## Task brief
Write out word for word each line of the records, beginning at the first and stopping after the line with "The height and width of the screenshot is (768, 768).". Leave the pictures out.

*** Opening Exercise material ***

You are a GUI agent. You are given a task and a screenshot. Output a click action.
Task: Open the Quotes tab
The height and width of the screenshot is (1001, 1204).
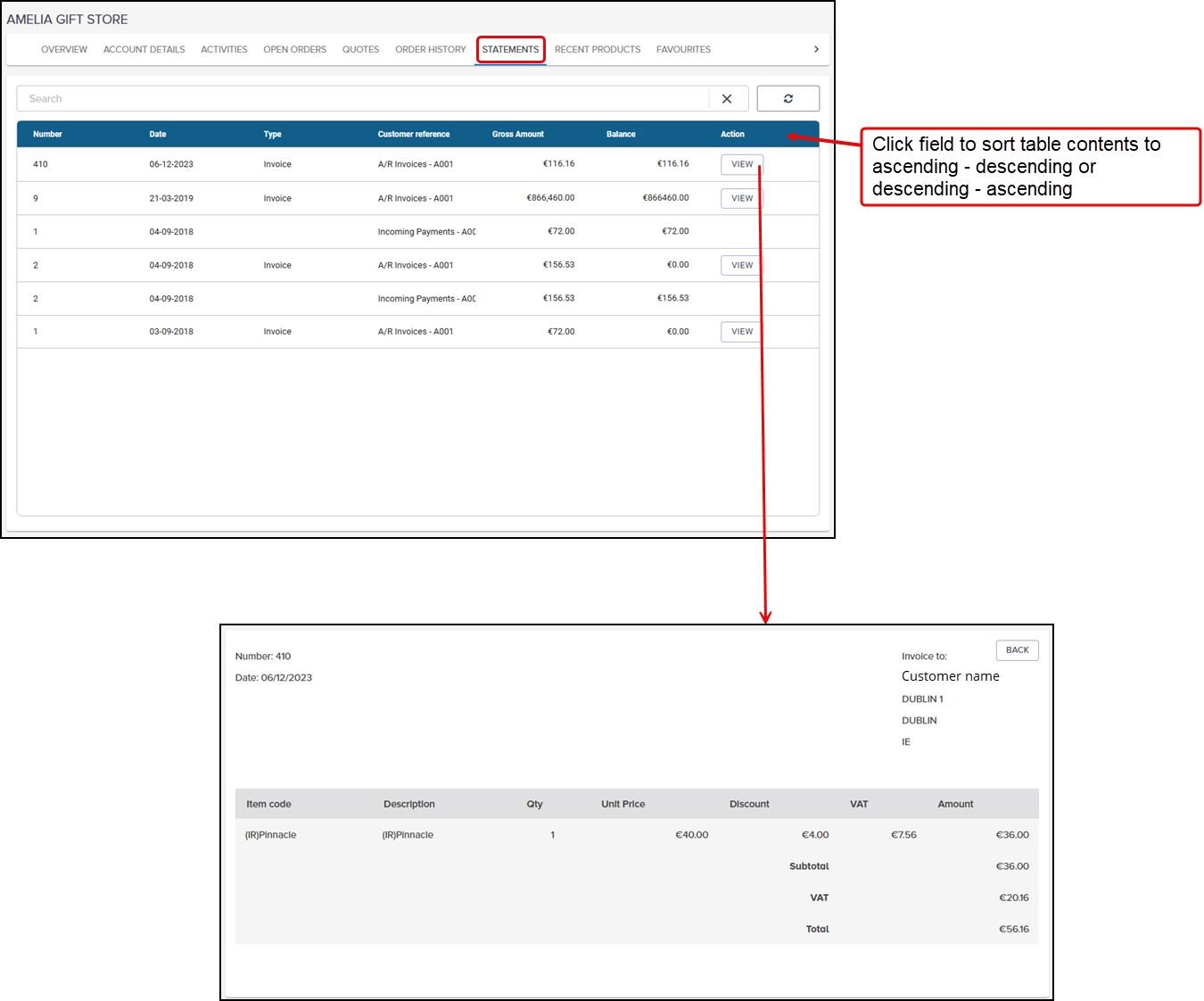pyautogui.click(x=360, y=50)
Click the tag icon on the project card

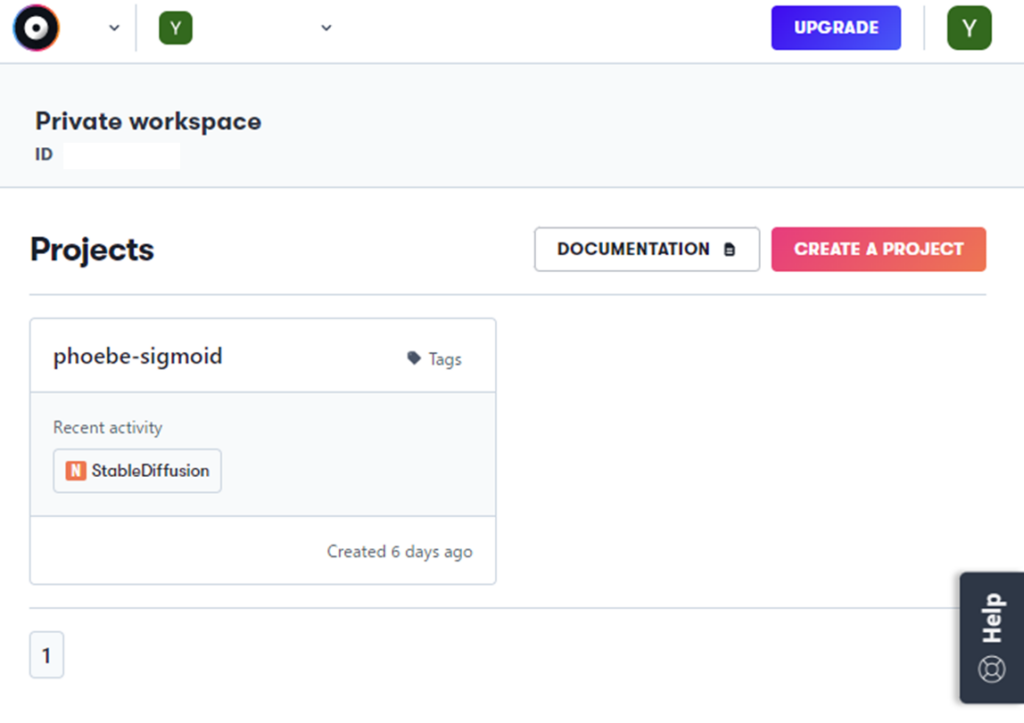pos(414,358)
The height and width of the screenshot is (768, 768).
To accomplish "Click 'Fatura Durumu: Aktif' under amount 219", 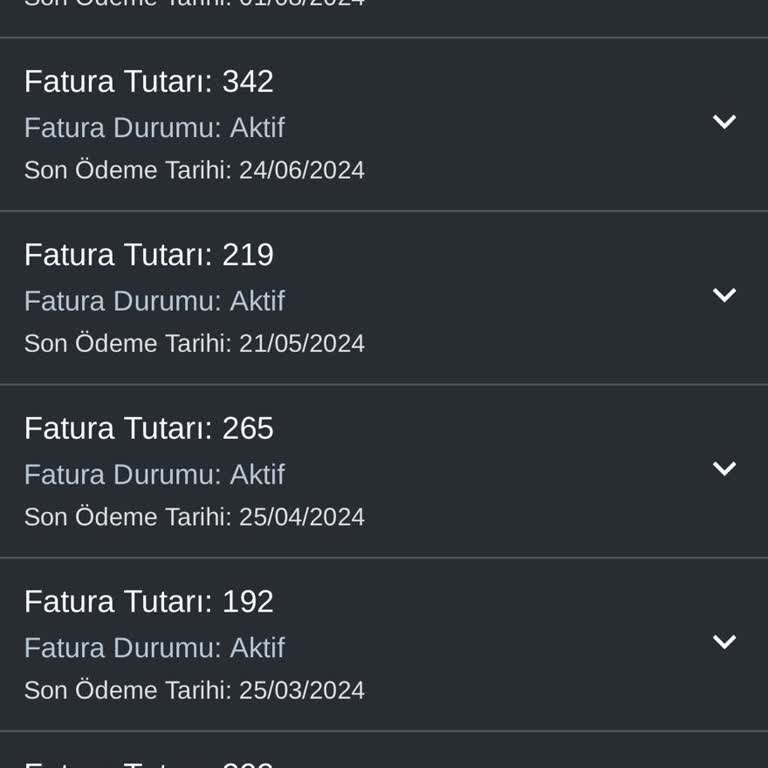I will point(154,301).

*** Closing Exercise material ***

## Written response
You are a GUI agent. You are given a task and a screenshot. Output a click action.
Task: Open the Quotes tab
The height and width of the screenshot is (1001, 1204).
pyautogui.click(x=360, y=50)
Click the tag icon on the project card

pos(414,358)
The height and width of the screenshot is (768, 768).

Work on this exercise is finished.